Patients et soignants : des inégalités d’accès criantes Pénurie de dermatos : les conséquences pour la santé des Français

Lorsque les rendez-vous se font rares, c’est l’ensemble de la prévention qui s’enraye. Or, en dermatologie, le temps est souvent déterminant. Un mélanome détecté tôt se traite efficacement, détecté tardivement il peut devenir redoutable. Même réalité pour le psoriasis, l’eczéma ou les dermatoses chroniques, qui nécessitent un suivi régulier pour éviter les poussées sévères.

Faute de créneaux disponibles, certains patients se découragent. Ils reportent, attendent, renoncent. Une lésion qui aurait dû être contrôlée, patiente des mois, parfois des années. Avec à la clé des complications, une prise en charge plus lourde ou simplement une qualité de vie altérée : démangeaisons persistantes, douleurs, cicatrices visibles.

À cela s’ajoute une inégalité criante. Selon que l’on habite en centre-ville ou en zone rurale, l’accès à un spécialiste peut varier du tout au rien. Un rendez-vous à deux semaines pour certains, six mois pour d’autres.

Dermatologie : les alertes de la profession

Depuis 2024–2025, les sociétés savantes et syndicats de dermatologues multiplient les prises de parole : la pénurie n’est plus un accident, c’est une crise installée et structurelle, affirment-ils. La Société Française de Dermatologie appelle d’ailleurs l’État à agir rapidement pour éviter une dégradation durable du système de soins.

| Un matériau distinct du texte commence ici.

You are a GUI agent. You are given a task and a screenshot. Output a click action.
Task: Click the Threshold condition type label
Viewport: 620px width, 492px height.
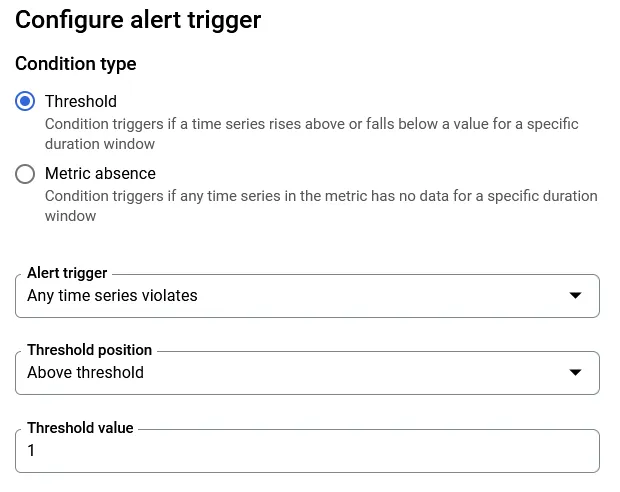(81, 102)
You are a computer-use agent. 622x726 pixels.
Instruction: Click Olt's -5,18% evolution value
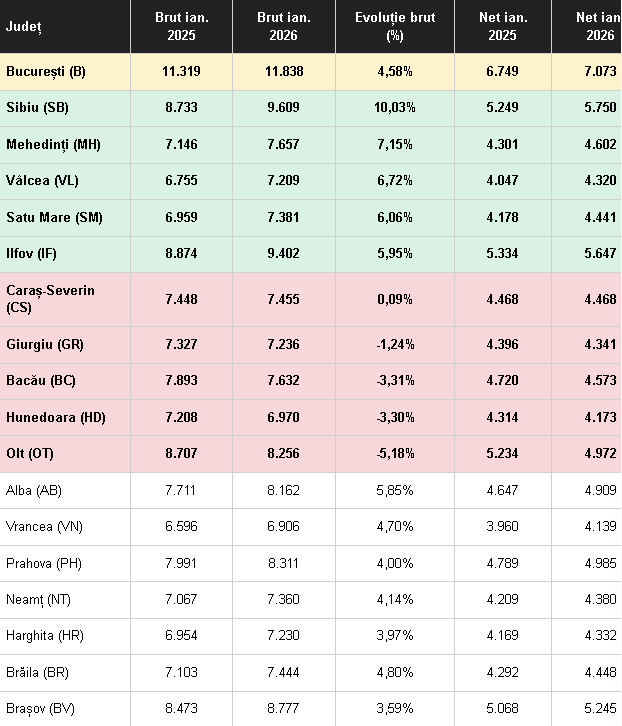(394, 454)
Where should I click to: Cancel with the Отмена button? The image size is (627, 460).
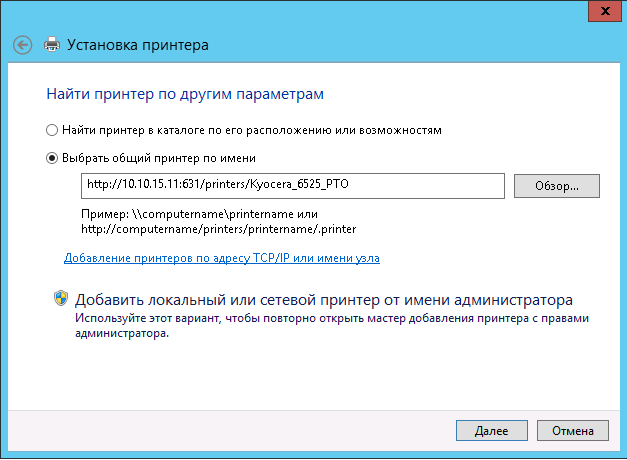point(573,430)
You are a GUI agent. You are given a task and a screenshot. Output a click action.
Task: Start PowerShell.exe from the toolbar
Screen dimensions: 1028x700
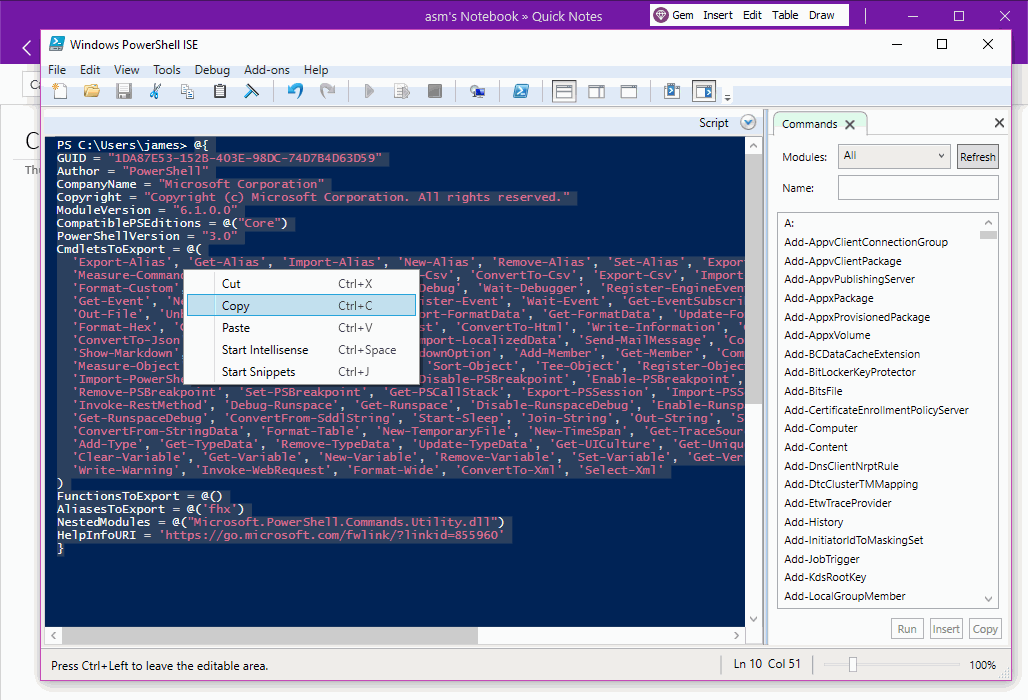521,91
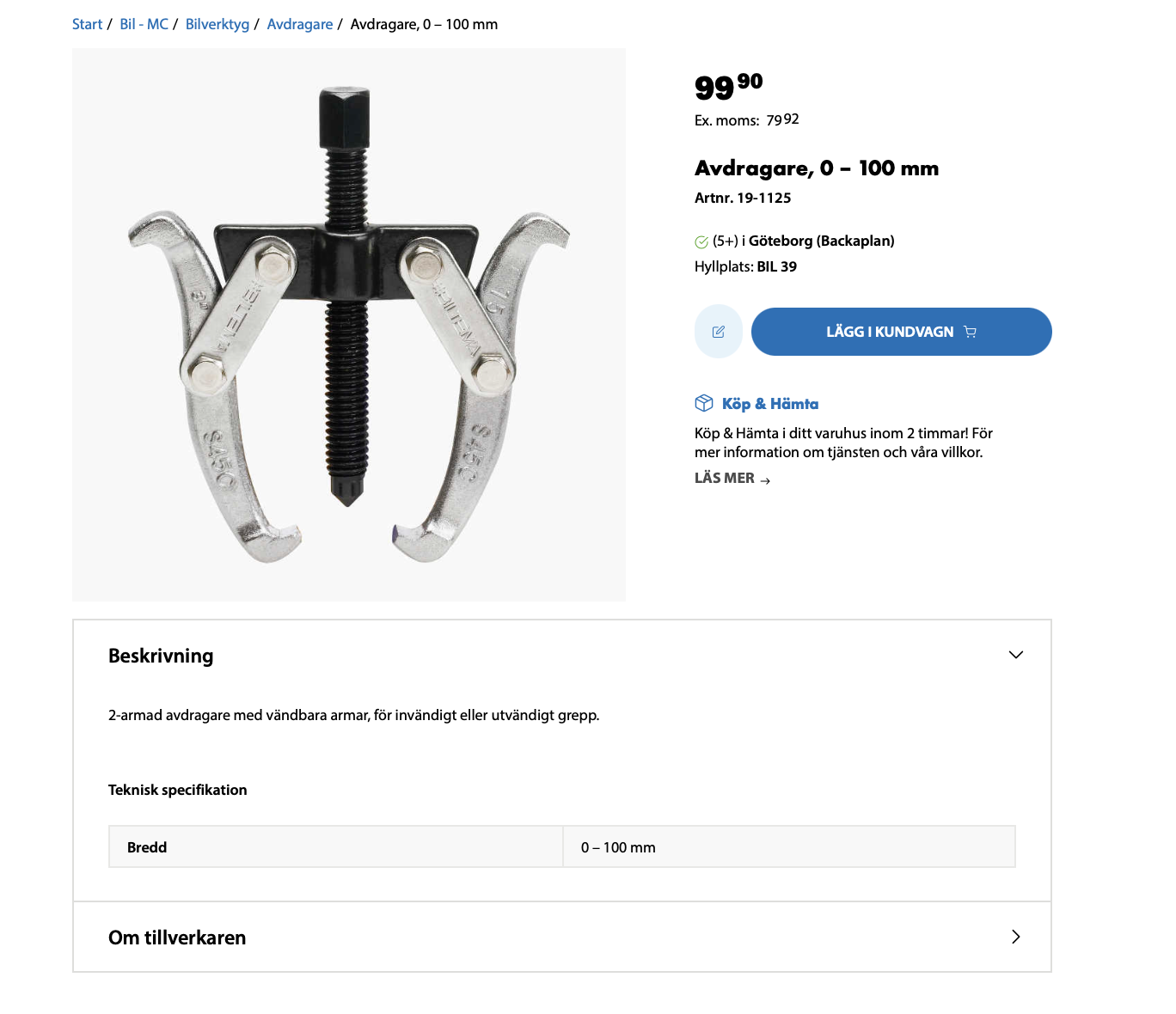Go to the Start breadcrumb link
The image size is (1176, 1014).
pos(87,24)
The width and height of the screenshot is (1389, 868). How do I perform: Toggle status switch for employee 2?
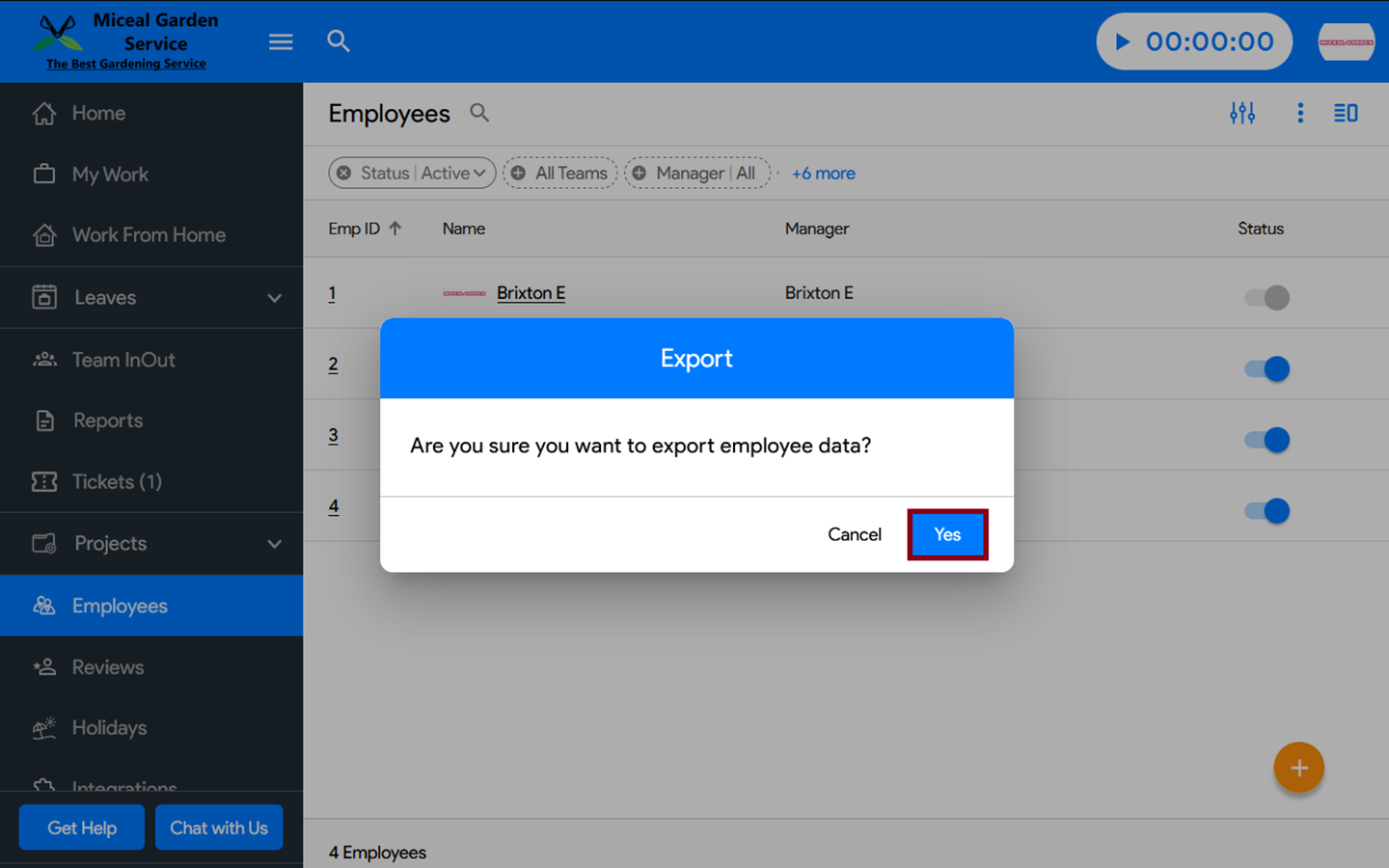(x=1266, y=368)
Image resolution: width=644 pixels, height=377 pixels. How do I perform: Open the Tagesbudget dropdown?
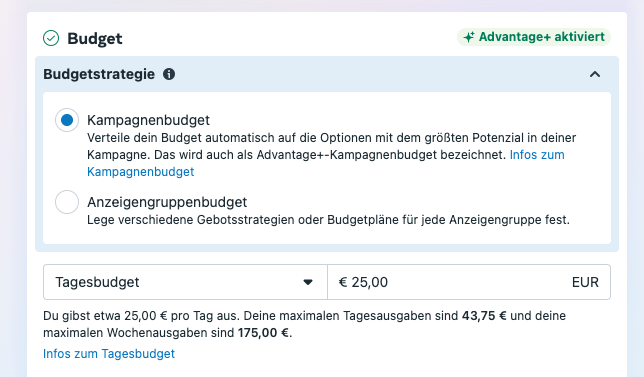pyautogui.click(x=185, y=282)
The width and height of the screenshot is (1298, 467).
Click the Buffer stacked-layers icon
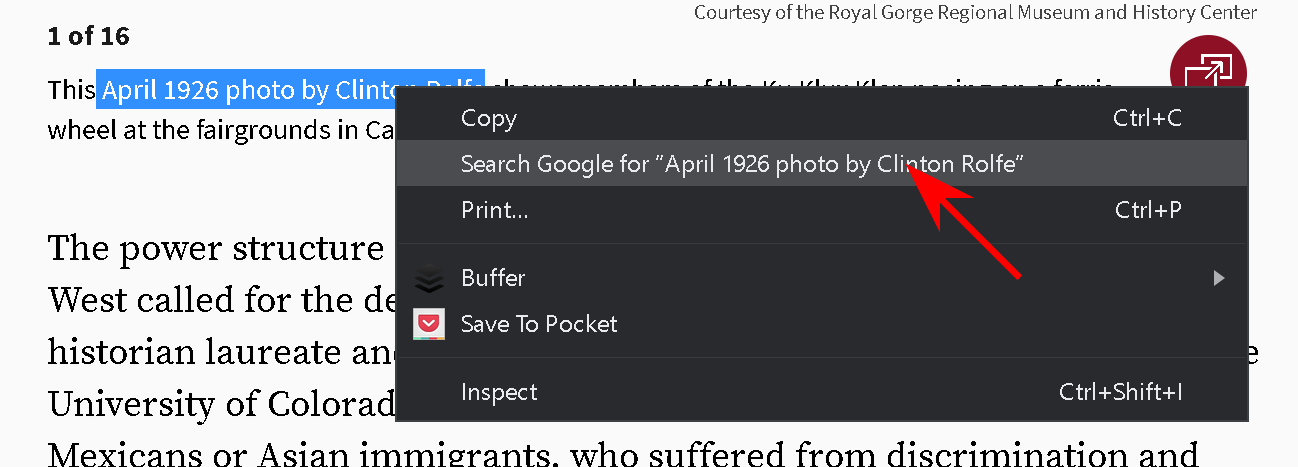(429, 278)
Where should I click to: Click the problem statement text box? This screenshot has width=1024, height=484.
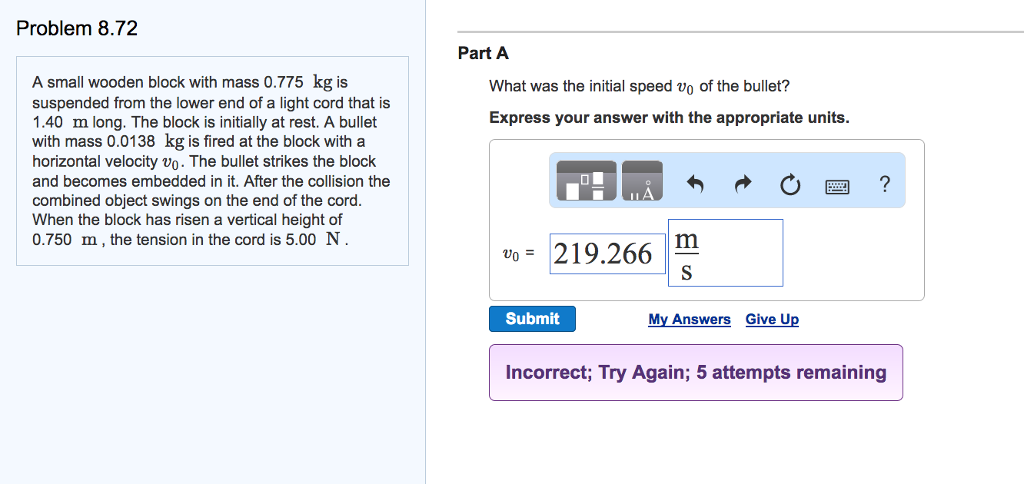pyautogui.click(x=212, y=160)
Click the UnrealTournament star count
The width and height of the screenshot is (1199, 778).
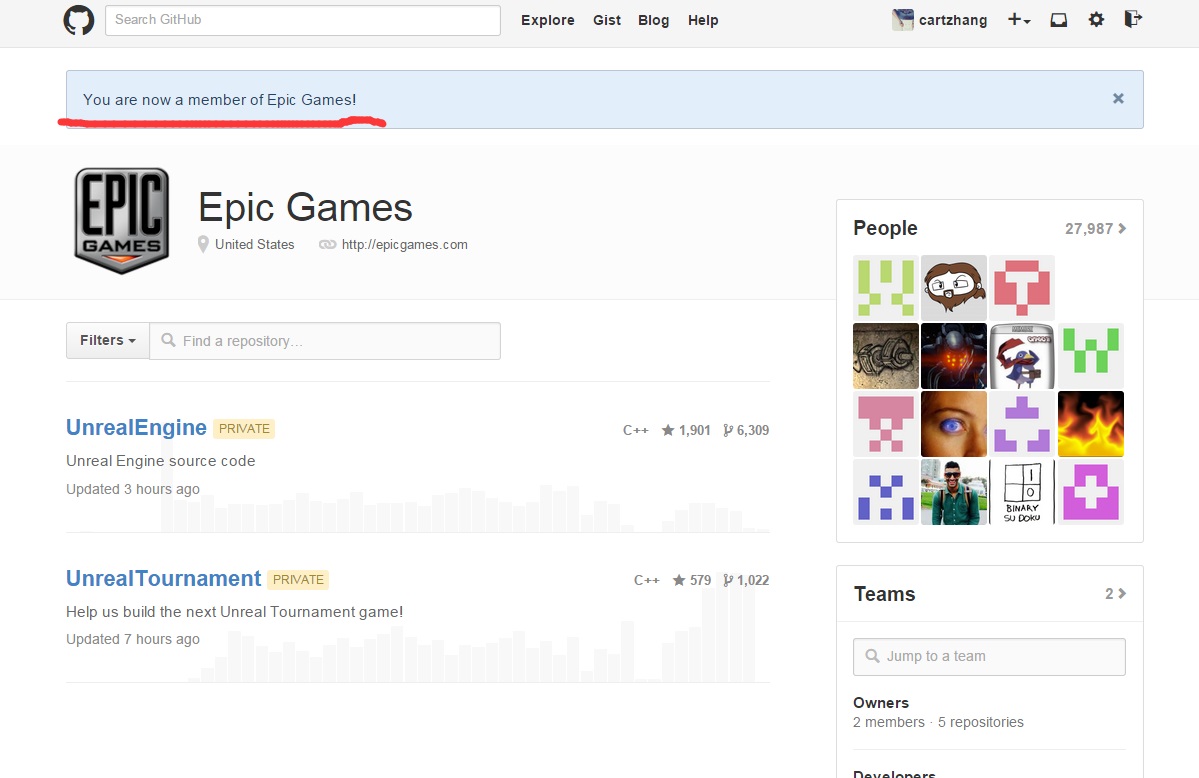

Former davantage d’internes, faciliter l’installation dans les zones rurales, renforcer le travail en réseau entre généralistes, pharmaciens et spécialistes, et organiser des équipes de soins coordonnées pour absorber une partie des consultations.

Mais toutes les réponses ne font pas consensus. Certains professionnels s’inquiètent de voir la médecine esthétique présentée comme une alternative au soin, ou de l’essor de plateformes commerciales peu encadrées, au risque d’une dérive consumériste éloignée des enjeux médicaux réels.

Comment agir en attendant que la situation s’améliore ?

Face à la pénurie, les patients ne sont pas totalement démunis. En attendant un rendez-vous, l’auto-surveillance reste une arme précieuse : 

  • observer régulièrement ses grains de beauté, 
  • repérer un changement de forme, de couleur, 
  • une lésion qui persiste. 

La campagne nationale YES, I CAN, lancée en 2025 par la Société Française de Dermatologie, encourage justement ce réflexe de vigilance et l’examen de la peau à domicile.

Dans les zones où aucun dermatologue n’est disponible, le médecin généraliste peut constituer un premier point d’appui, tout comme certains pharmaciens formés qui orientent si nécessaire vers une prise en charge spécialisée.

À SAVOIR 

En 2023, le mélanome cutané, la forme la plus grave de cancer de la peau, a représenté 17 922 nouveaux cas en France, dont 9 109 étaient des hommes et 8 813 des femmes.